ASSIGNMENT
Can you output the lines below word for word, without the pictures?

Collected data entries
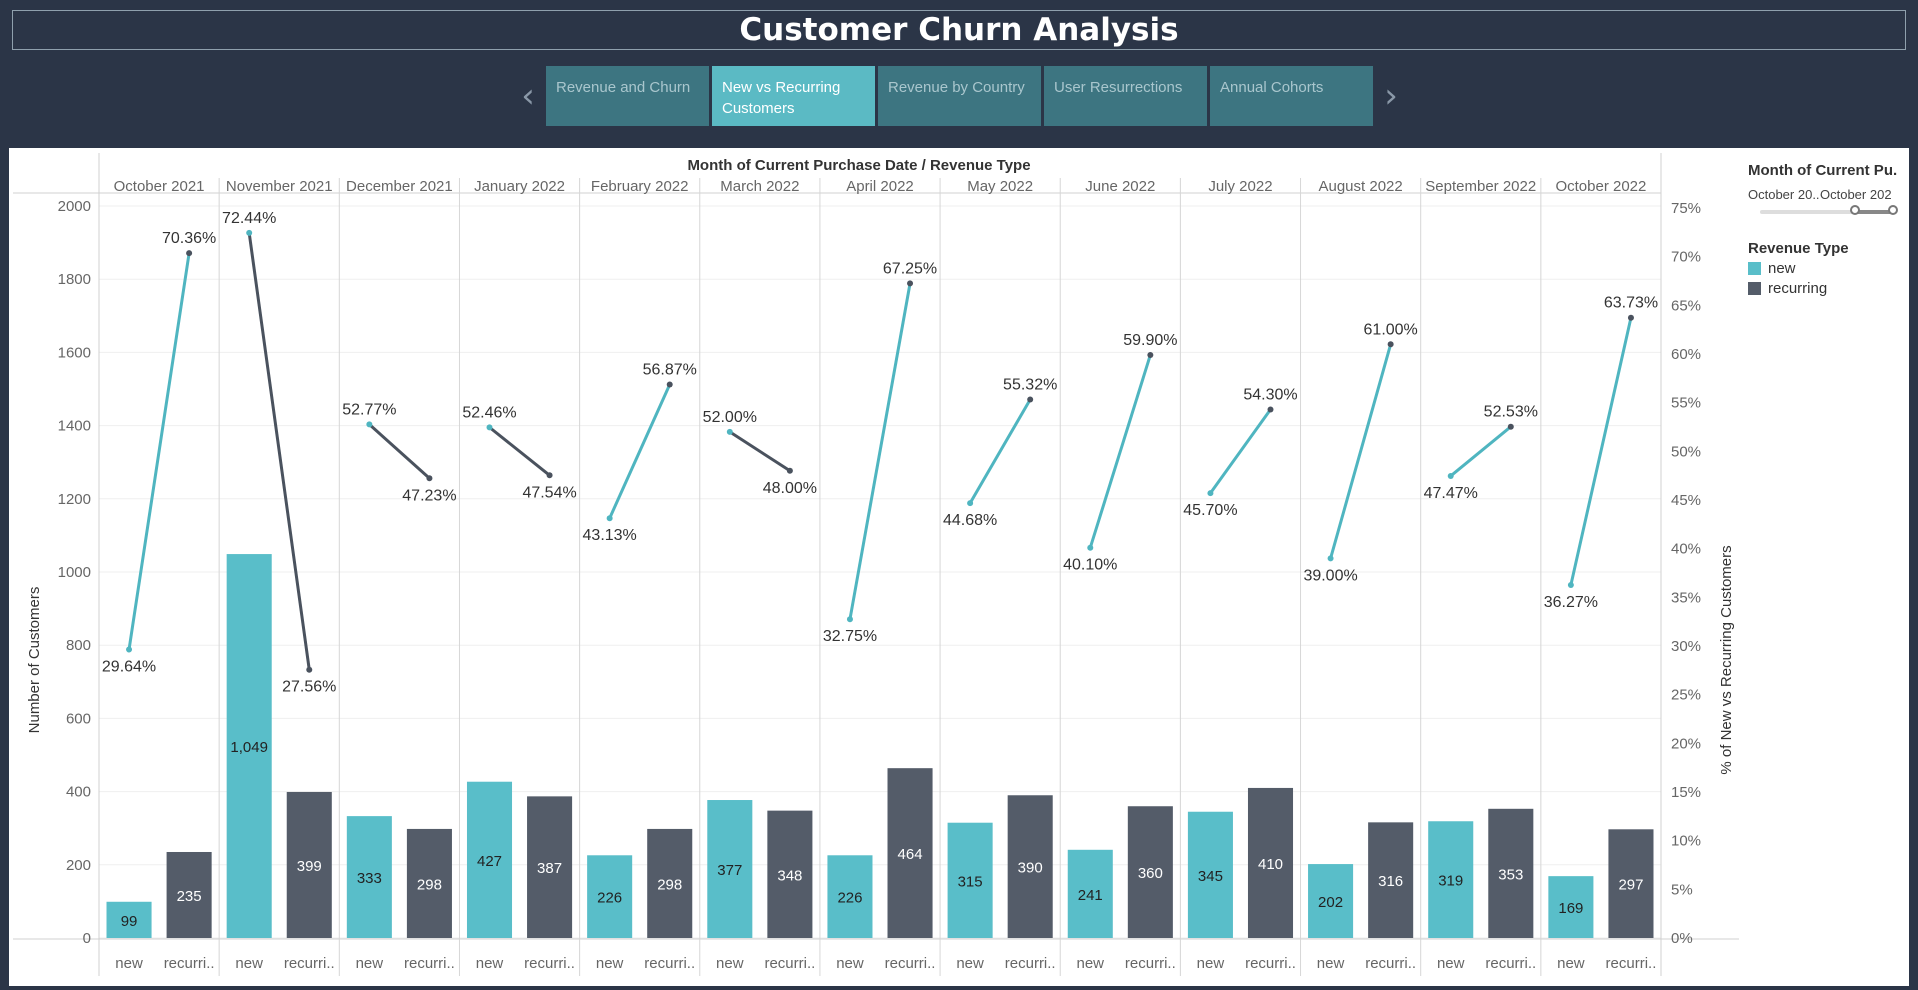 The height and width of the screenshot is (990, 1918). What do you see at coordinates (730, 418) in the screenshot?
I see `percent-label-new: 52.00%` at bounding box center [730, 418].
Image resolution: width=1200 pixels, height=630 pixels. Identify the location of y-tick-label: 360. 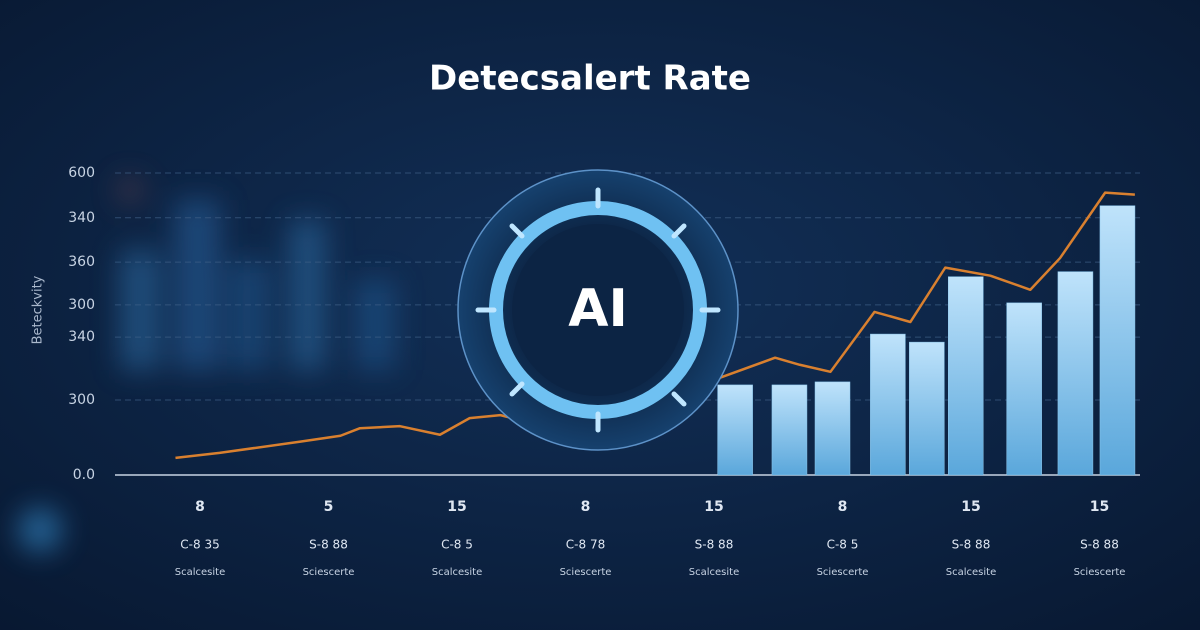
(82, 262).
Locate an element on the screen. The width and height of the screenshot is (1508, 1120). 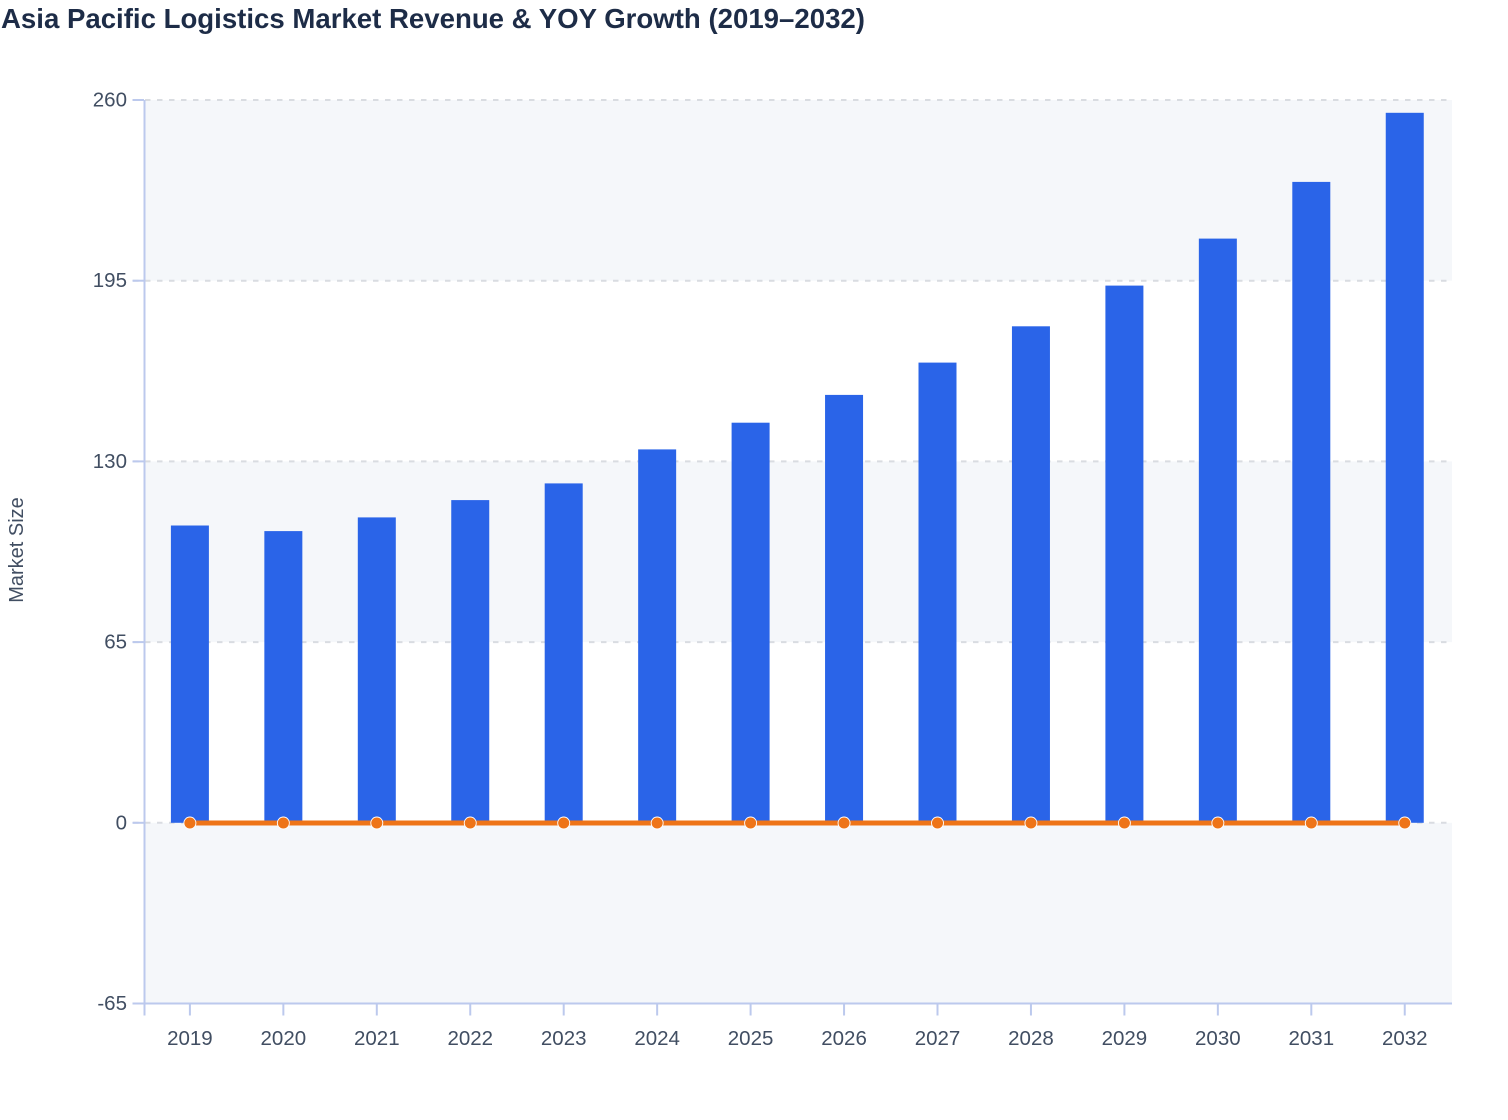
svg-text: 2030 is located at coordinates (1218, 1038).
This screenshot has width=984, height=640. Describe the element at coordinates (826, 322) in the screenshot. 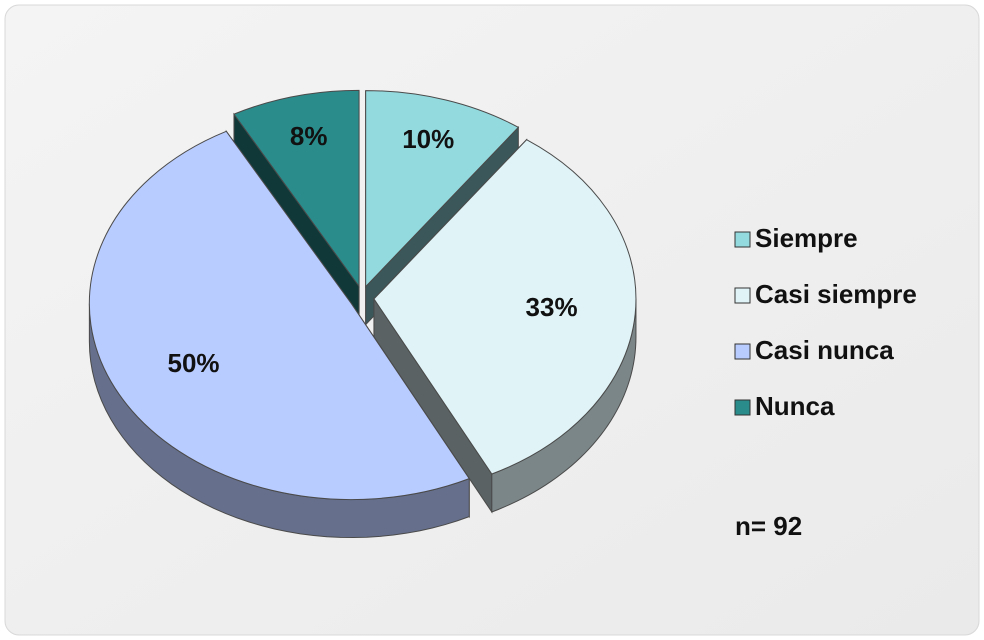

I see `legend: Siempre Casi siempre Casi nunca Nunca` at that location.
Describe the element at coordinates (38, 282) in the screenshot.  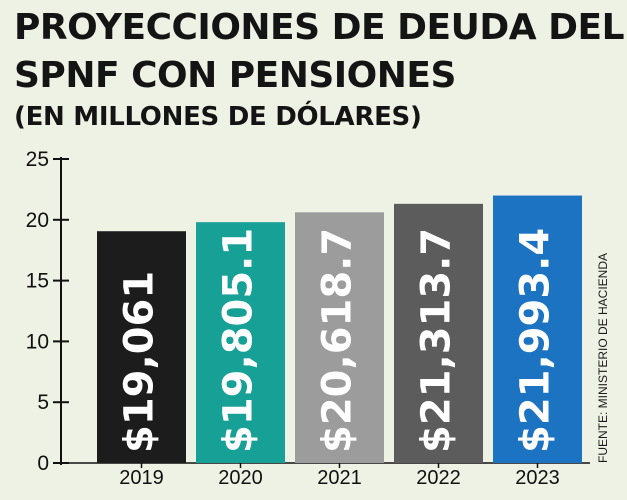
I see `y-tick-label-15: 15` at that location.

EXERCISE RESULT
 The height and width of the screenshot is (990, 1918). What do you see at coordinates (730, 418) in the screenshot?
I see `percent-label-new: 52.00%` at bounding box center [730, 418].
Image resolution: width=1200 pixels, height=630 pixels. Identify the location of y-tick-label: 360. 
(82, 262).
Locate an element on the screen. The width and height of the screenshot is (1508, 1120). 
svg-text: 2030 is located at coordinates (1218, 1038).
This screenshot has width=984, height=640. Describe the element at coordinates (826, 322) in the screenshot. 

I see `legend: Siempre Casi siempre Casi nunca Nunca` at that location.
Describe the element at coordinates (38, 282) in the screenshot.  
I see `y-tick-label-15: 15` at that location.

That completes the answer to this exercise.